■ Exercise objective
Could you continue the text on turning AI dance videos into pen-plotted album art from where it stops?
Selected text: Begin
Turning AI-generated glitchy dance videos into pen-plotted album art

Picture of an artwork by Marc in Space. The artwork is called Fall and Recover. It is a plotted artwork with white and gold on black paper. It shows the movements of dancers generated by AI, performing a fall and recover technique.

When POLAAR commissioned me to create the album cover for Soreab, a UK techno producer, they asked for something in the spirit of my "Turntable Anatomy" series (a pen plotted series of generative modular grid art). But this project would take me somewhere else: into the intersection of AI glitchy hallucinations, contemporary dance theory, and the physical permanence of ink on paper.

The album is called "CU" (Completely Unstable). Talking with Soreab about his creative process, I learned that his music is born in moments of mental difficulty. For him, production isn't as much creative expression as it is a therapeutic act. A ritual that transforms instability into something stable.

Feeling bad → Producing music → Feeling better.

This repeating cycle of losing balance and finding it again immediately became the leading inspiration to produce the cover of his album.

Out of the many ideas I had, I kept thinking about Doris Humphrey's "Fall and Recovery" modern dance technique. And that's where this project really began.
Selected text: End
Provided information: Begin
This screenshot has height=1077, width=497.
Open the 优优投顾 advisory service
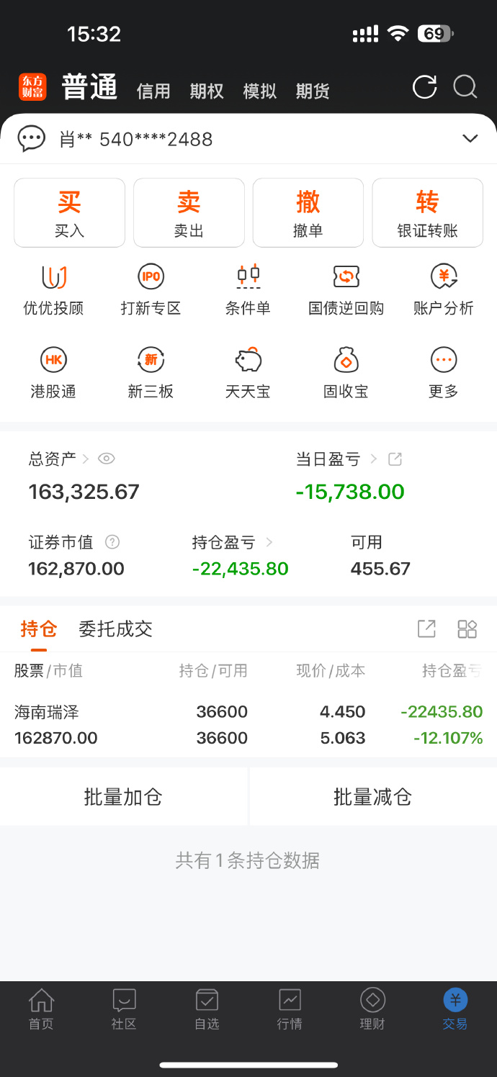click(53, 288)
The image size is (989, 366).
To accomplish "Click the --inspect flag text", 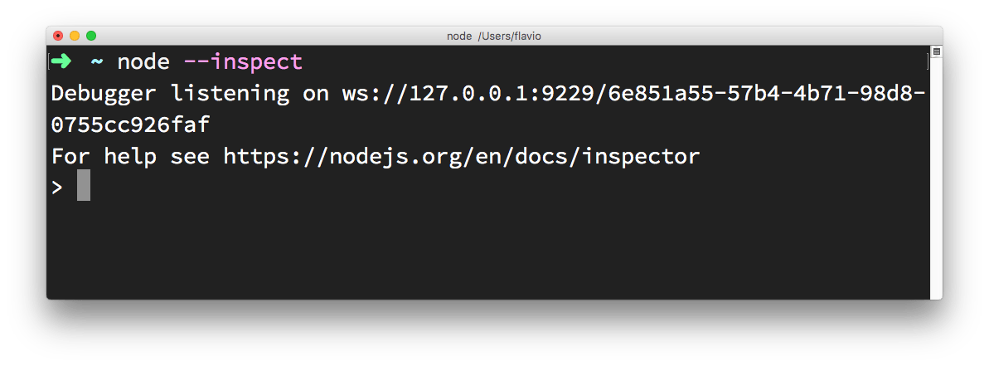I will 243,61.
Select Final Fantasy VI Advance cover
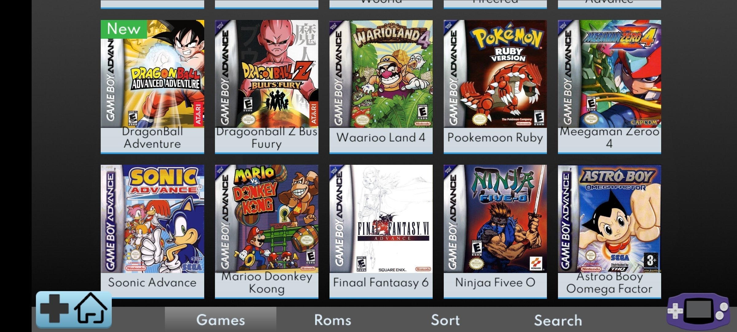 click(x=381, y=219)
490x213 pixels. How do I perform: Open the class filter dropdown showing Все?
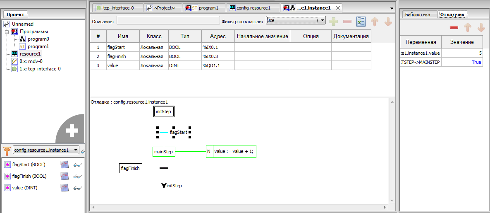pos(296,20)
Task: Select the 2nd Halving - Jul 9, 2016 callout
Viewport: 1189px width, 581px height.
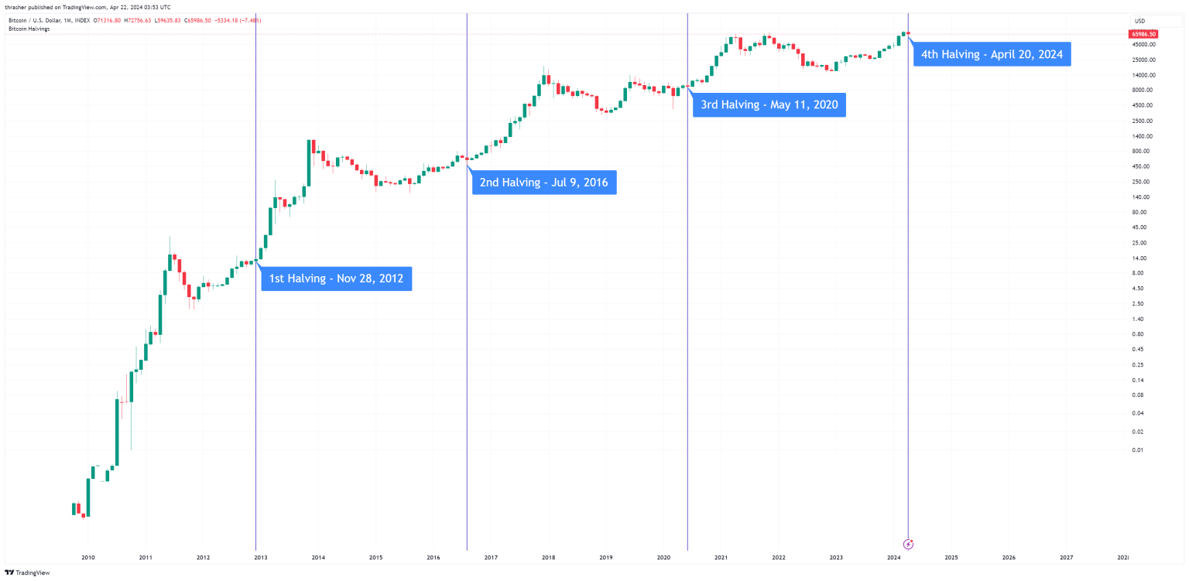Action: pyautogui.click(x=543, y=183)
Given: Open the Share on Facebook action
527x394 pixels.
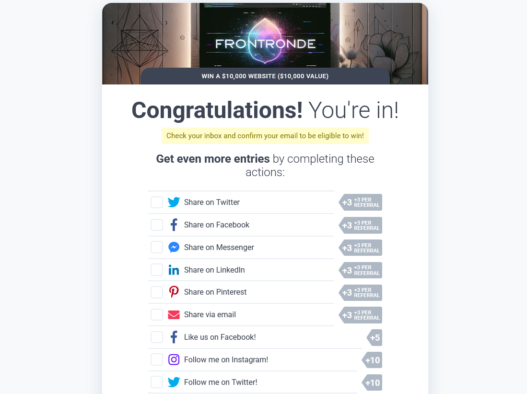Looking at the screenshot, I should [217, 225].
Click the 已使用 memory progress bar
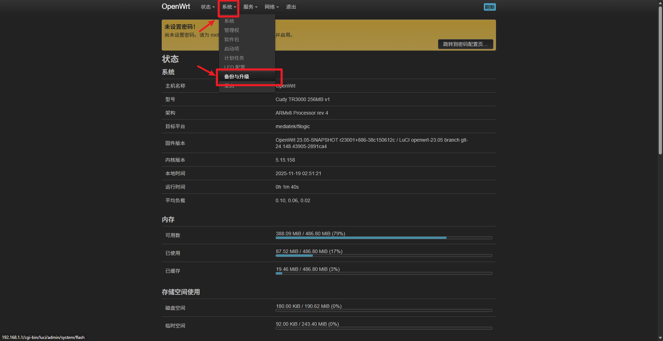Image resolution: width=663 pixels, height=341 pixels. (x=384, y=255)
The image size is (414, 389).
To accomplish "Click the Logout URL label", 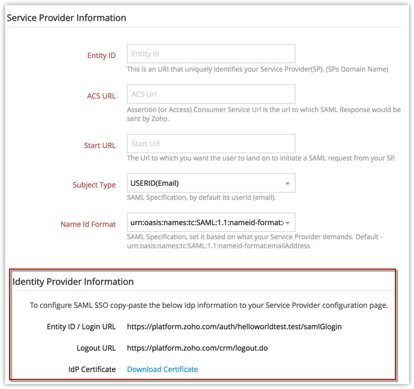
Provided information: End
■ Solved problem
Fall and Recovery: A Dance Technique as Metaphor

Doris Humphrey (1895-1958) was a pioneering American modern dancer and choreographer who developed the "Fall and Recovery" technique. It is one of the foundational principles of modern dance that is still taught to this day. The concept is elegant: deliberately move away from a position of balance, then return to it.

The technique is simple but profound. We constantly fall out of balance (emotionally, mentally, physically) and spend our lives finding ways to recover.

The parallel with Soreab’s creative process was obvious. This cover would be about the movement from imbalance to stability.

There was just a little problem.

The Search for Source Material

I started looking for videos of Fall and Recovery performances on YouTube. I wanted clear, isolated shots of dancers performing the technique. What I found was disappointing: mostly archival footage, ensemble pieces where individual movements were hard to isolate, or demonstrations that didn't capture the full dramatic arc of the fall-and-recovery cycle.

The material I was looking for didn't exist. At least, not in a form I could reliably use.

What if I generated them?

Enter the Glitch

Earlier in April, I discovered Rosa Menkman, an artist whose practice centers on glitch aesthetics and its relationship with our modern society.

While Generative AI keeps improving, there’s still plenty of glitchy components to them. Models are well-known to have trouble rendering physically correct images or scenes. When they can do it reliably, we are very impressed.

Here, glitch actually made sense. This was perfect for what I was trying to express. With hallucinated physics or uncanny moves defying human anatomy, I could maybe have even more interesting results. The glitch as a metaphor just clicked.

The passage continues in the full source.